> _Exercise directions_:
The entries below contain pictures. Write out only the lines from the line with "Instruction: Star the" up to and including the line with "Task: Collapse the posts section chevron", exactly, without them.

[Saved data entries]
┌──
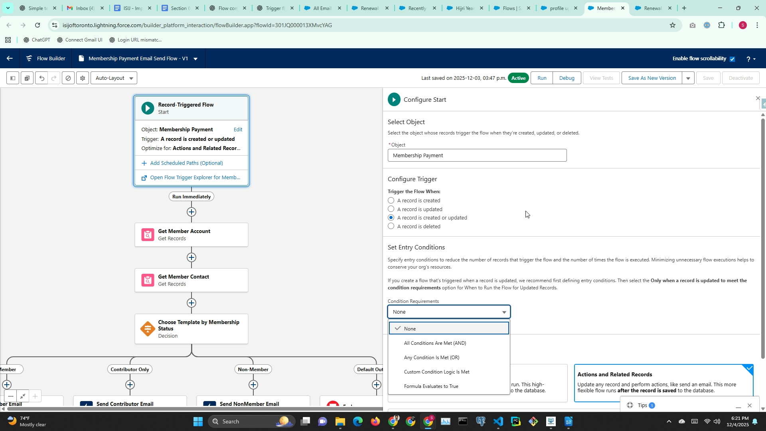Toggle the left toolbox panel icon
This screenshot has width=766, height=431.
pyautogui.click(x=13, y=78)
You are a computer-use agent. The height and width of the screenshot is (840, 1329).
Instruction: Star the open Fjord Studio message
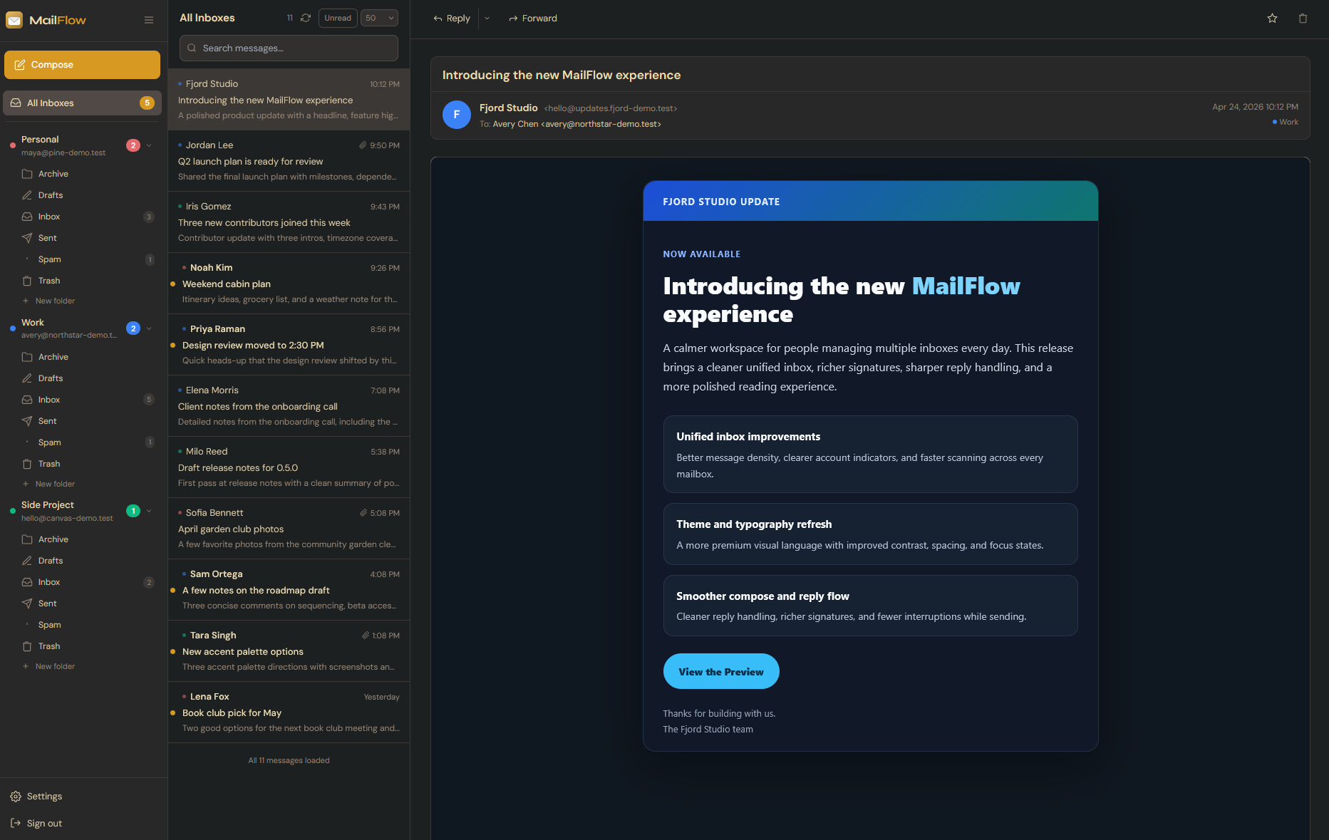1272,19
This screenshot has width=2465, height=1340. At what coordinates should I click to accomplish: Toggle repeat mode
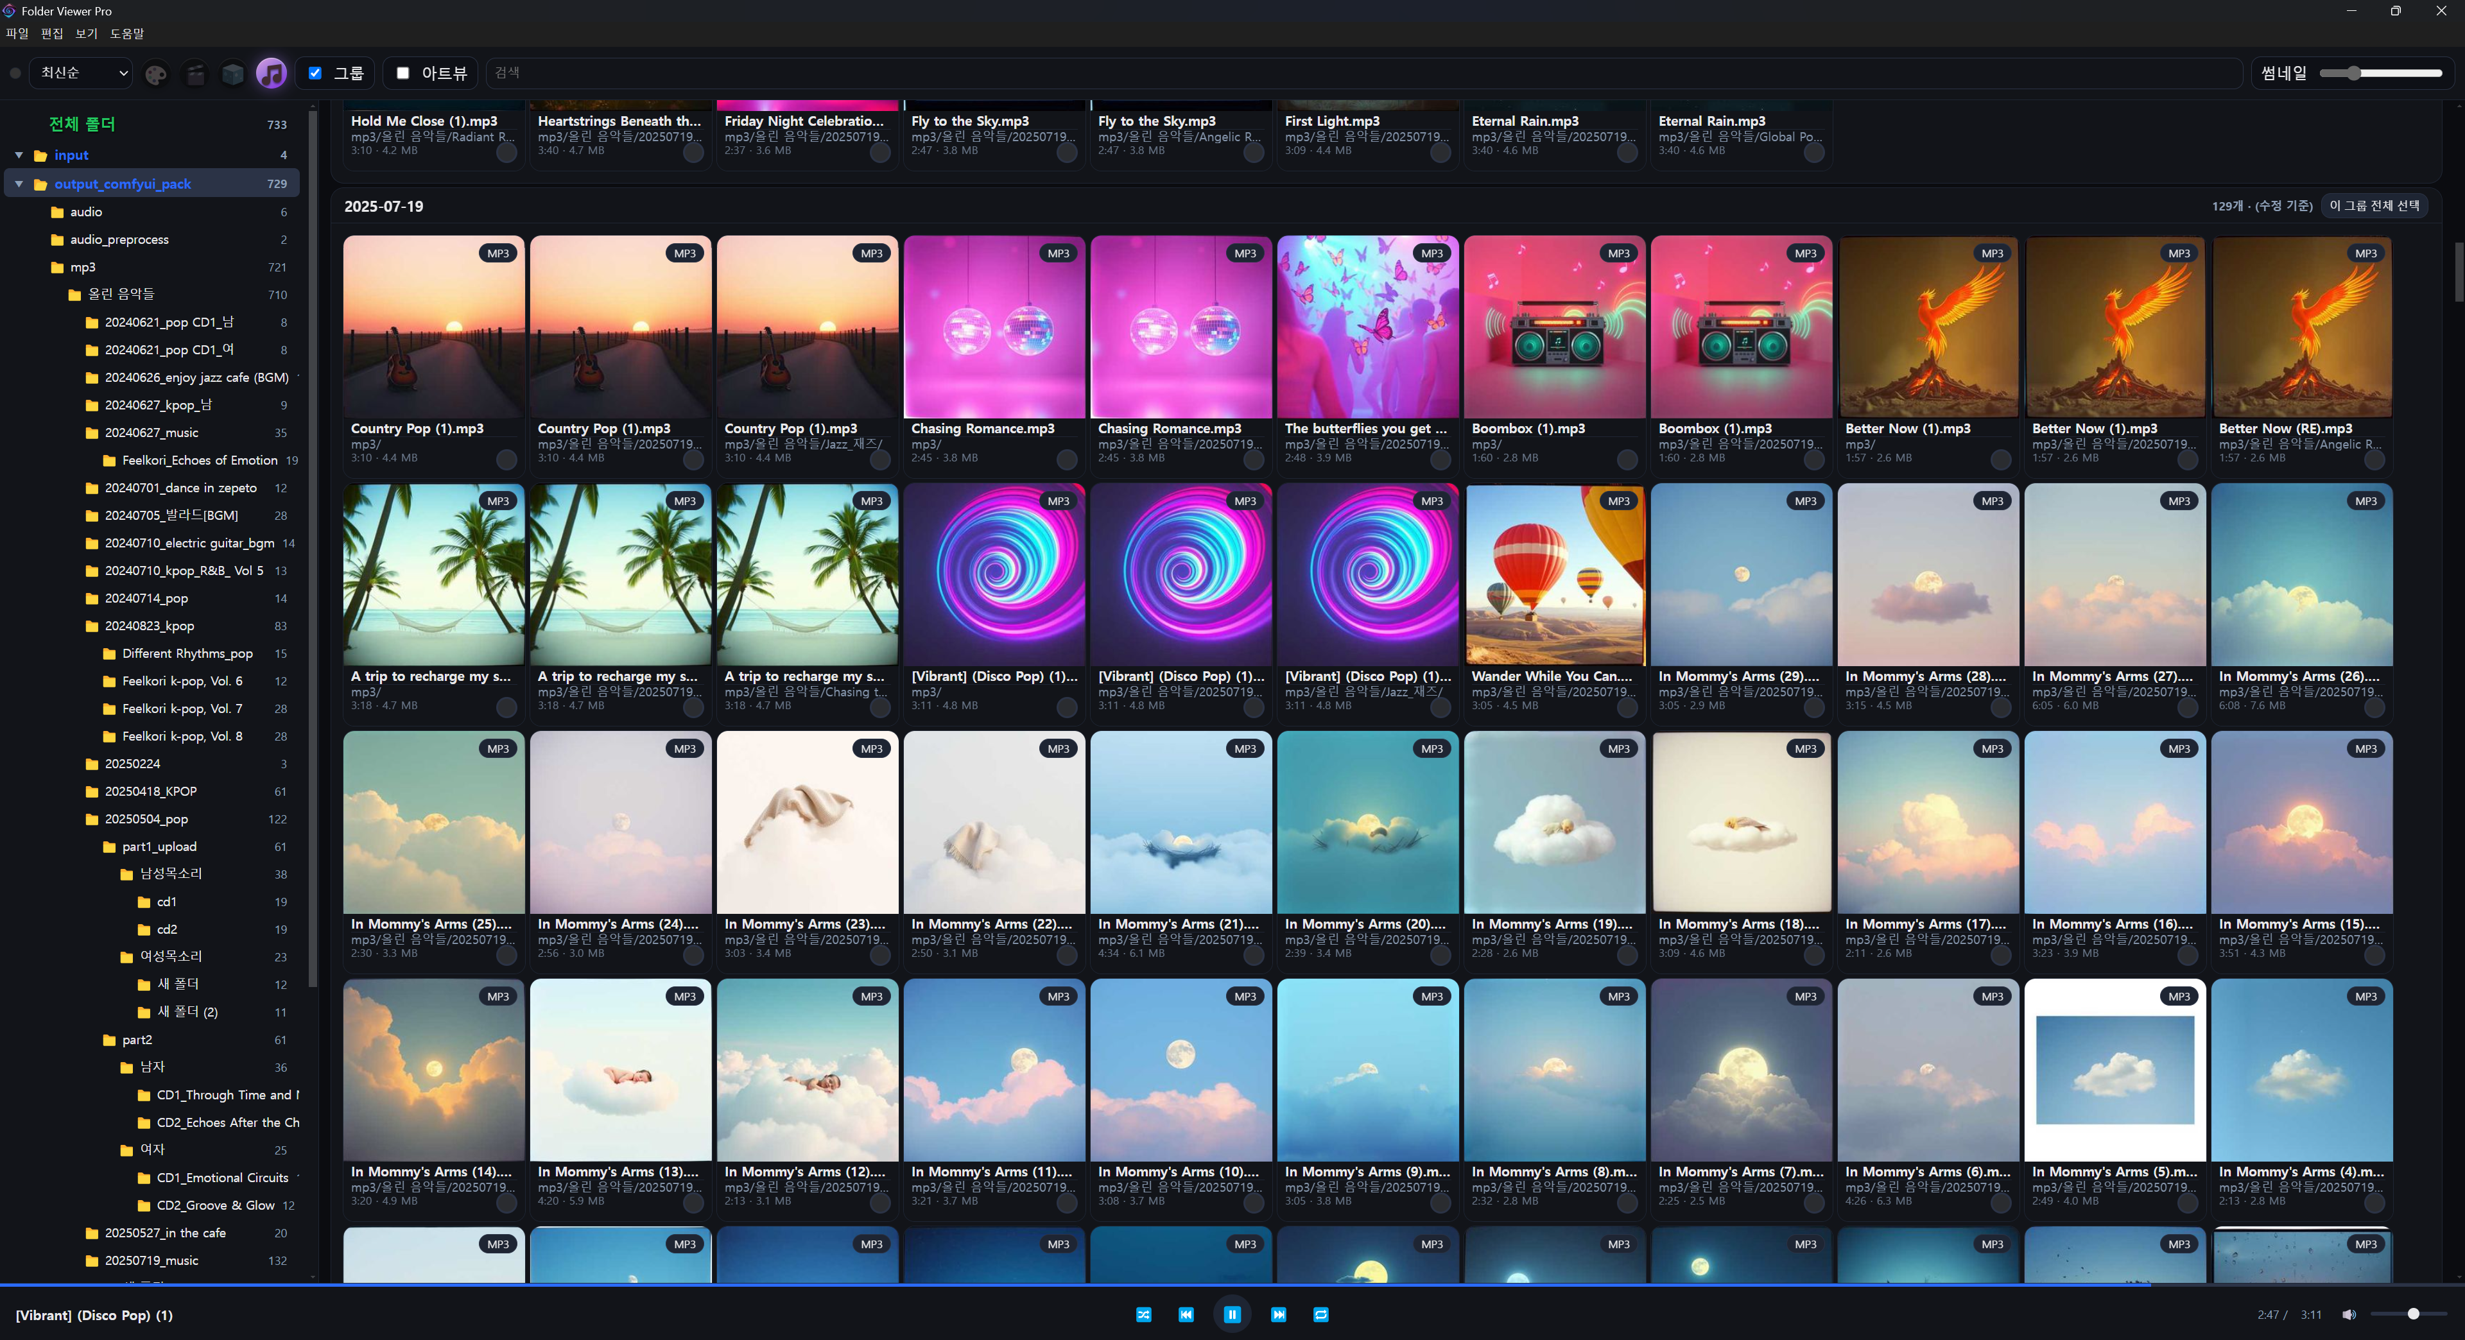pyautogui.click(x=1321, y=1314)
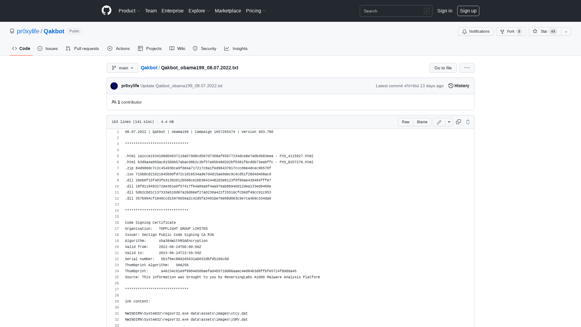Star the Qakbot repository

click(543, 31)
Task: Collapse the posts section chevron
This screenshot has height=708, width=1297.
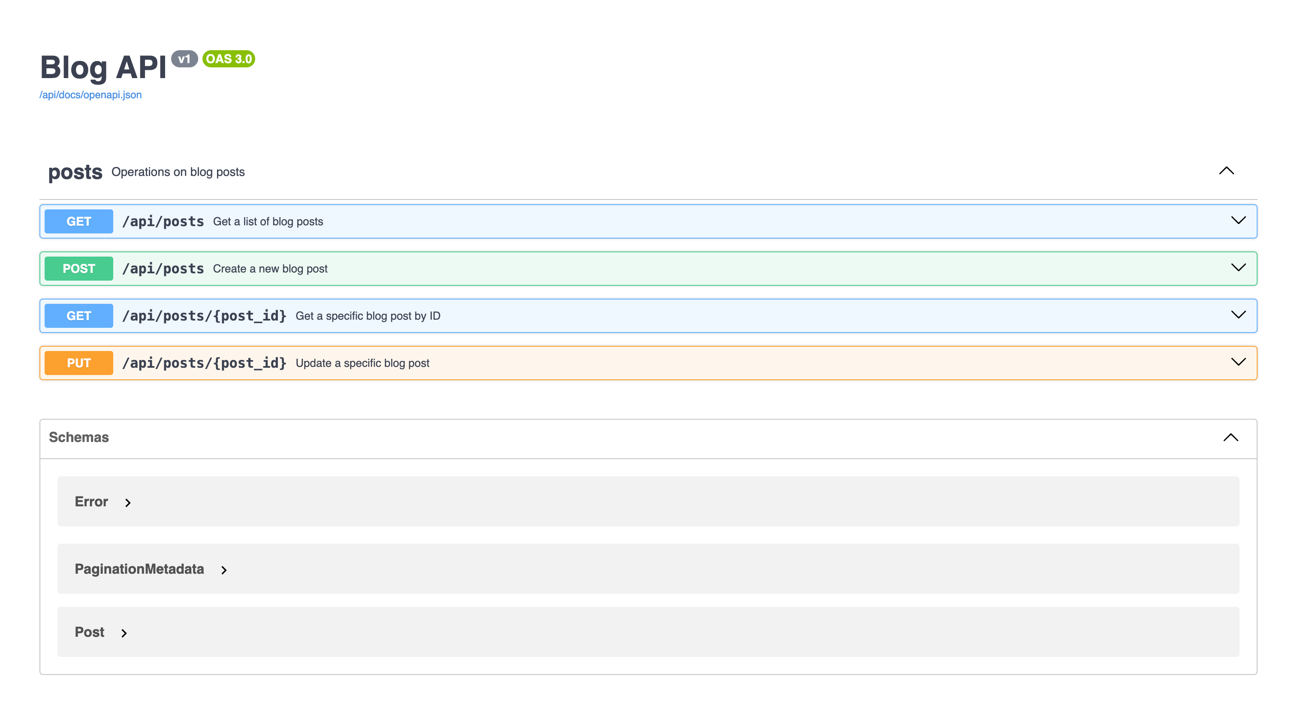Action: coord(1226,171)
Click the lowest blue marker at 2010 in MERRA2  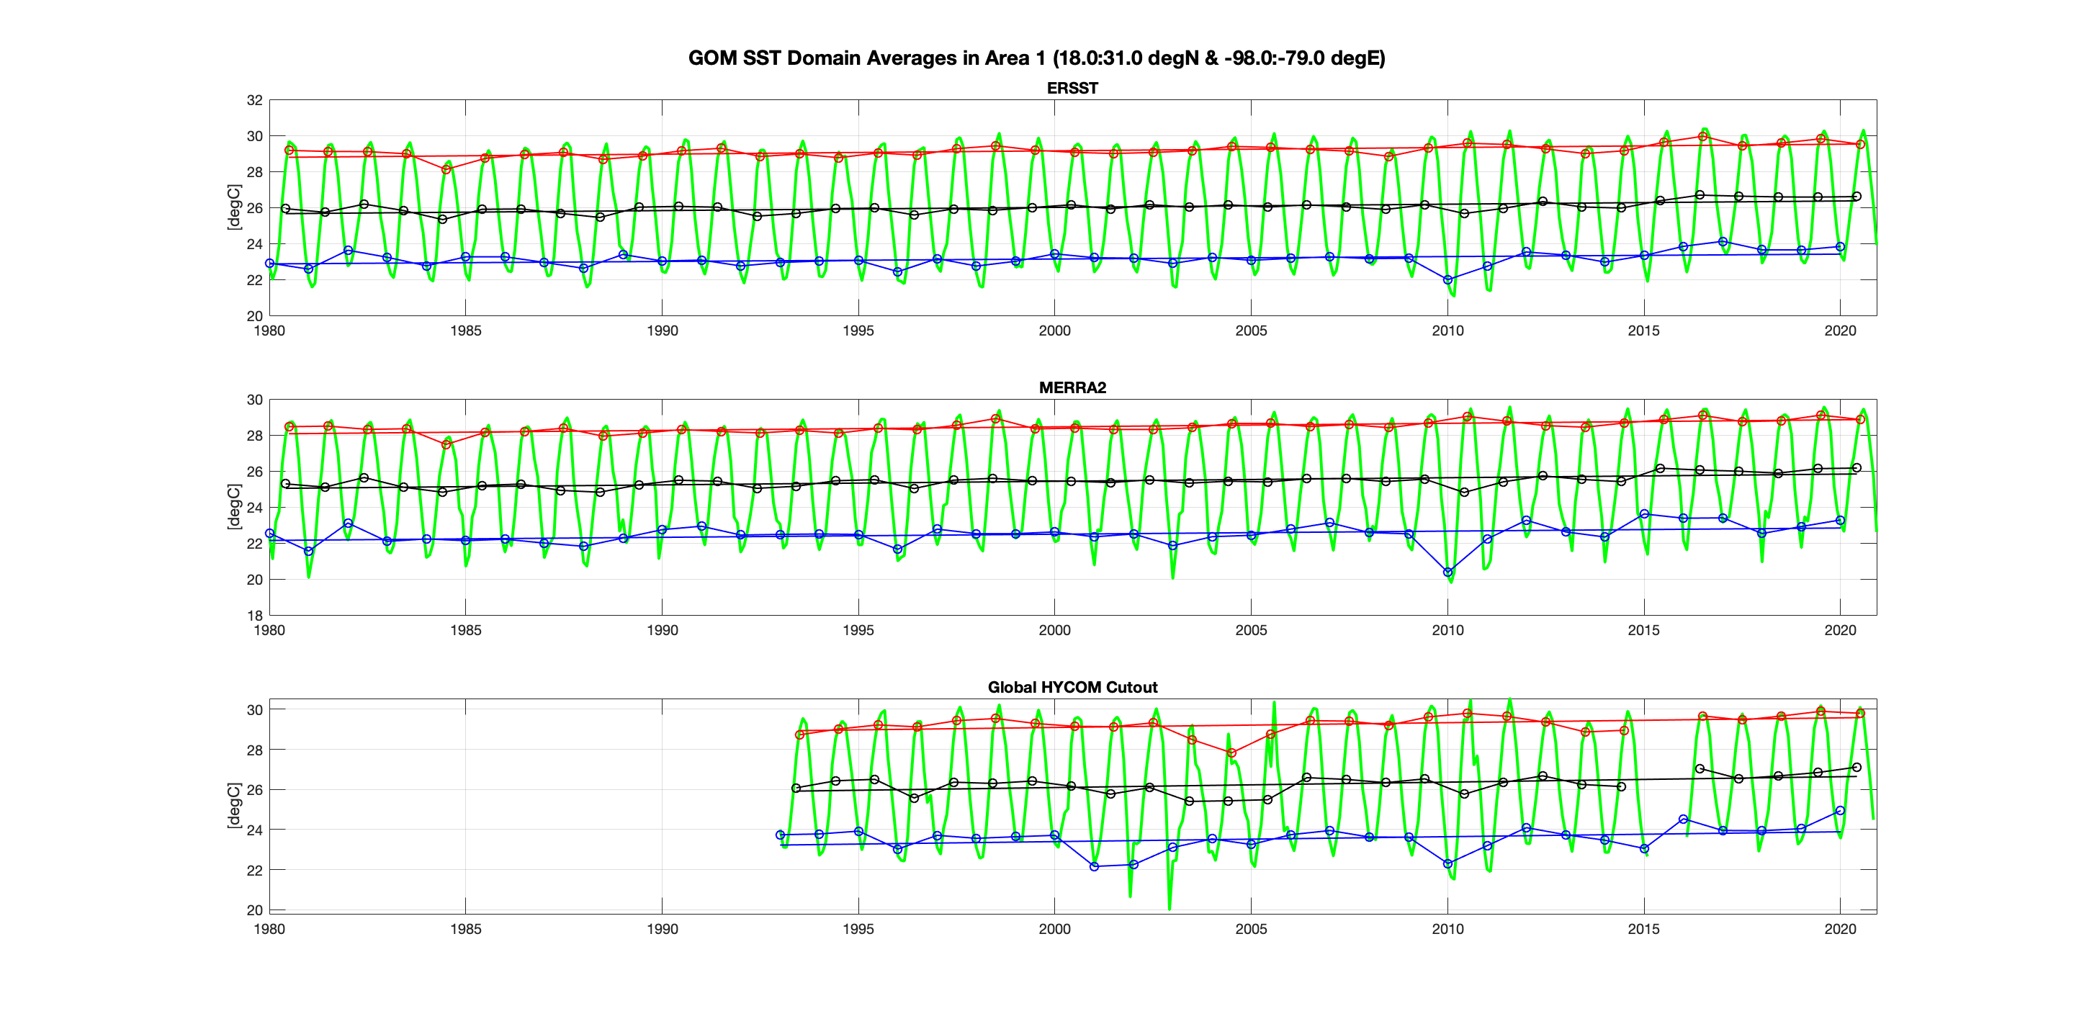tap(1448, 572)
└──
> _Result of this task_:
Instruction: Star the open Fjord Studio message
1272,19
This screenshot has width=2465, height=1340. At what coordinates should I click to accomplish: Toggle repeat mode
pyautogui.click(x=1321, y=1314)
Star the Qakbot repository

click(543, 31)
Task: Collapse the posts section chevron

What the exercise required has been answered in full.